Lo sviluppo delle due serate intende abbracciare la questione della libertà articolandosi in un primo momento sul piano teorico-morale, per poi proseguire sul piano pratico e del contesto quotidiano.
■ Giovedì 28 Febbraio – ore 20.30
Sala Consiliare Comune di Cavallino Treporti
Piazza Papa Giovanni Paolo II, 1
■ Giovedì 7 Marzo – ore 20.30
Sala Consiliare Comune di Cavallino Treporti
Piazza Papa Giovanni Paolo II, 1
■ INTERVENGONO
Elena Casagrande: direttrice editoriale La Chiave di Sophia
Luca Mauceri, autore
Massimiliano Mattiuzzo, autore
«Homo faber est suae unusquisque Fortunae» così sentenzia Sallustio, storico e politico della Roma repubblicana, molto caro al giovane Friedrich Nietzsche. Questa frase divenne la formula con il tono di un motto su cui si fondò l’ideale dell’Homo Faber: concetto cardine dell’Umanesimo quattrocentesco. Divenne così fondamentale in quanto è espressione di una potente ideologia: l’uomo è l’artefice degli eventi che determinano la sua vita quindi ha in mano il suo proprio avvenire. Immanuel Kant nella sua risposta alla domanda Che cos’è l’illuminismo? nel 1784 ripropone un’altra sentenza latina: «sapere aude!»; l’imperativo che esorta l’uomo ad avere il coraggio di usare la sua propria intelligenza per risolvere (o evitare) i problemi che la vita gli presenta, senza delegare ad altri il compito della loro risoluzione né attendere che essi si risolvano da soli. Le due sentenze, sono connesse nella prospettiva nietzscheana dell’uomo che deve divenire ciò che è a partire da se stesso, con le sue proprie forze intellettuali e volitive. In questa teoria esistenziale l’arbitrio e il destino si identificano.

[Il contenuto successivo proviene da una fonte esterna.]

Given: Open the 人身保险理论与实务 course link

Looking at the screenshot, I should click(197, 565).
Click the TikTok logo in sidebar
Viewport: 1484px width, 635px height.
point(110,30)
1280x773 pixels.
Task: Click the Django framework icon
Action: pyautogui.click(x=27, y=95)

L’attività dell’uomo che si fa da sé è il fare, ed è un fare peculiare volto a costruire una personalità nel tempo e questo ci riporta all’Homo Faber. Si tratta di uscire da una condizione avversa, che sia l’ignoranza nel caso di Kant o il problema incombente del progresso della tecnica. Nella tanto citata età della tecnica l’uomo ha visto trasformare la sua attività non più nella forma dell’agire, ma del puro e semplice fare. Questo è il sigillo dell’età della tecnica. Agire vuol dire che io compio un’azione in vista di uno scopo, fare vuol dire che io eseguo azioni descritte e prescritte senza conoscere gli scopi finali e, qualora li conoscessi, senza averne alcuna responsabilità.
Affrontando dunque la questione della libertà, attraverso il pensiero di Kant, Spinoza, Nietzsche, Heidegger e Galimberti si cercherà di delineare una semantica dell’agire e del fare che possa riappropriarsi di quella dimensione etica dell’agire che il tempo della tecnica sta dimenticando.